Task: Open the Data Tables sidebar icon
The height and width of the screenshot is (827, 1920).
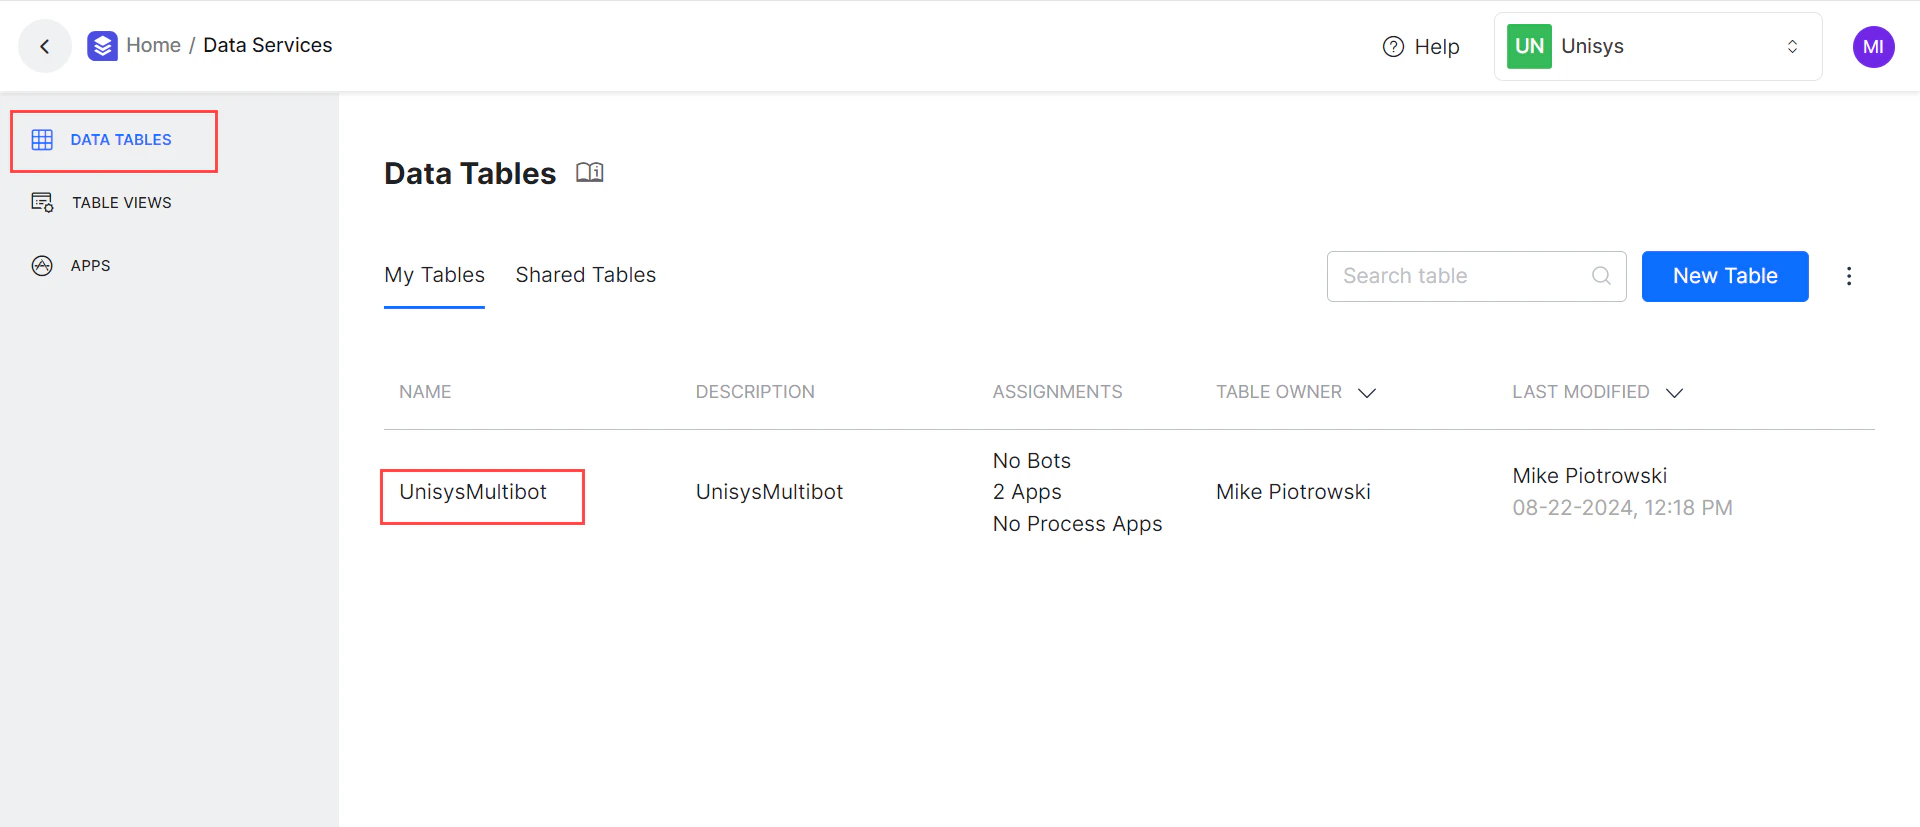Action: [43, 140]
...
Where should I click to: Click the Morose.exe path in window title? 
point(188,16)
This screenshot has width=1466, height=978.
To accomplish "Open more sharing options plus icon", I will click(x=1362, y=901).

- **PROBLEM TO WORK ON**: Filter the entries above down to the lines that contain "icon".

- **RESPONSE**:
Task: Open the Data Tables sidebar icon
To accomplish "Open more sharing options plus icon", I will click(x=1362, y=901).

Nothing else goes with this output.